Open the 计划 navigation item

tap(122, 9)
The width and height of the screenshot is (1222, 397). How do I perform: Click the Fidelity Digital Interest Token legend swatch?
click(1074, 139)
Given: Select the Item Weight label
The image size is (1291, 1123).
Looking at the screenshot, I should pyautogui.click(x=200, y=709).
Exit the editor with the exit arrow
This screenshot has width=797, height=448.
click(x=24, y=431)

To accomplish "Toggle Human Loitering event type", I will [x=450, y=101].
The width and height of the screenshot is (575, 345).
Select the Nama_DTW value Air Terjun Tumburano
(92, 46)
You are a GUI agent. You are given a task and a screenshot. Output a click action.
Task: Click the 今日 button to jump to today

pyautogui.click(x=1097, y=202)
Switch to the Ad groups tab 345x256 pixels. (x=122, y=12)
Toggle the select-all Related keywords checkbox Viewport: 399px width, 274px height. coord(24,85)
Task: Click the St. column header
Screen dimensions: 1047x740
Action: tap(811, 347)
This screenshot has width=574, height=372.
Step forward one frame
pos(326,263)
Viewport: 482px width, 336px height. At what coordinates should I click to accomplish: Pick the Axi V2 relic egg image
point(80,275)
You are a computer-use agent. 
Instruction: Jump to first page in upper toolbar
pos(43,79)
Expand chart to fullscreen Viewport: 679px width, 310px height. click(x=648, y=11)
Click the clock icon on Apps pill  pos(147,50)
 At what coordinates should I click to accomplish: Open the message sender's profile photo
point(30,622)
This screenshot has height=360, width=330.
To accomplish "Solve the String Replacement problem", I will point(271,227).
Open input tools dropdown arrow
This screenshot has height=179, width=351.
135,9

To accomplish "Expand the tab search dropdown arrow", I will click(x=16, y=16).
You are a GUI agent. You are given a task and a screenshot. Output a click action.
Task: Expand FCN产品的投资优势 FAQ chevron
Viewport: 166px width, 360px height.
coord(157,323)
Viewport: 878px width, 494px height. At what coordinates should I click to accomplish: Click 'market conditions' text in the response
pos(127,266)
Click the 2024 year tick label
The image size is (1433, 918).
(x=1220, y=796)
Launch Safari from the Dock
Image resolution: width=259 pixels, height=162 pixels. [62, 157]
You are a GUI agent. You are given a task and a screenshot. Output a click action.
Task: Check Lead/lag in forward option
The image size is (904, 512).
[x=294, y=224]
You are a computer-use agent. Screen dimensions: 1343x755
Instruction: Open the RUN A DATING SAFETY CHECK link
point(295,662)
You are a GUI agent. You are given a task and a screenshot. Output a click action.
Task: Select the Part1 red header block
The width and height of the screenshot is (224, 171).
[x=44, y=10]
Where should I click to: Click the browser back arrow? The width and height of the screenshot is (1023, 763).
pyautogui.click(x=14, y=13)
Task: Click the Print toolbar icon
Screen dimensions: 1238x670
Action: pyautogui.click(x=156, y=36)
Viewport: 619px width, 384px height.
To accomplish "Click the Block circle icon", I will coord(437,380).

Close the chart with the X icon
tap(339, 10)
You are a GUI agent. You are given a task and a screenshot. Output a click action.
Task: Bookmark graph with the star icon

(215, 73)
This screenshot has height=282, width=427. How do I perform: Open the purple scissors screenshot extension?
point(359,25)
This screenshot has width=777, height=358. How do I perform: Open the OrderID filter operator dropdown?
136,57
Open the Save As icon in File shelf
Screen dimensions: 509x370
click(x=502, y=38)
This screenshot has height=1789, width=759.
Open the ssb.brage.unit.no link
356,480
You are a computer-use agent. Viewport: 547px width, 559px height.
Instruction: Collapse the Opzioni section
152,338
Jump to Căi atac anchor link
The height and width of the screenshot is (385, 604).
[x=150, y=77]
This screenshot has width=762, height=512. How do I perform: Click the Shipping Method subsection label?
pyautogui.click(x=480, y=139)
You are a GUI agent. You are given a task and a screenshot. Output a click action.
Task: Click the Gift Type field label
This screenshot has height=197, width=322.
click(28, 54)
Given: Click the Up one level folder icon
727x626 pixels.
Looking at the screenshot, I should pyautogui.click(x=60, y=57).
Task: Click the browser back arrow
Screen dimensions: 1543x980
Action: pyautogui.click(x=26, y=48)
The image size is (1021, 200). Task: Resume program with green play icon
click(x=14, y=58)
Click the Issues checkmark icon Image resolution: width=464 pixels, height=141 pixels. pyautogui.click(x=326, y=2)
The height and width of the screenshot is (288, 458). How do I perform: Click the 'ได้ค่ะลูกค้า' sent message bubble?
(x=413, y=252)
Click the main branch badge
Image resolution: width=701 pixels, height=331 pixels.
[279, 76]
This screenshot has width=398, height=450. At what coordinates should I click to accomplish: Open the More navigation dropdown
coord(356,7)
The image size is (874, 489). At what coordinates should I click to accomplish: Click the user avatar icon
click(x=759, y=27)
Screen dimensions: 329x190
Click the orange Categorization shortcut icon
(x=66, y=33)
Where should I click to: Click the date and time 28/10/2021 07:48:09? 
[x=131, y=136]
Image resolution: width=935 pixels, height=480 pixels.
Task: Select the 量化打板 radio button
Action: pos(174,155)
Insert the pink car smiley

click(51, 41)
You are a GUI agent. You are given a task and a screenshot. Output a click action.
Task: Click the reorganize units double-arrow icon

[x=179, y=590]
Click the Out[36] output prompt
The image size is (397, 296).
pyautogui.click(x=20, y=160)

__Work request__
Could you please find every line of the listing above holding the string "computer" and copy it?

__Response below__
You are a computer-use agent. 
You are a computer-use agent. Screen dimensions: 1343x755
You are a computer-use agent. Viewport: 547px width, 559px height.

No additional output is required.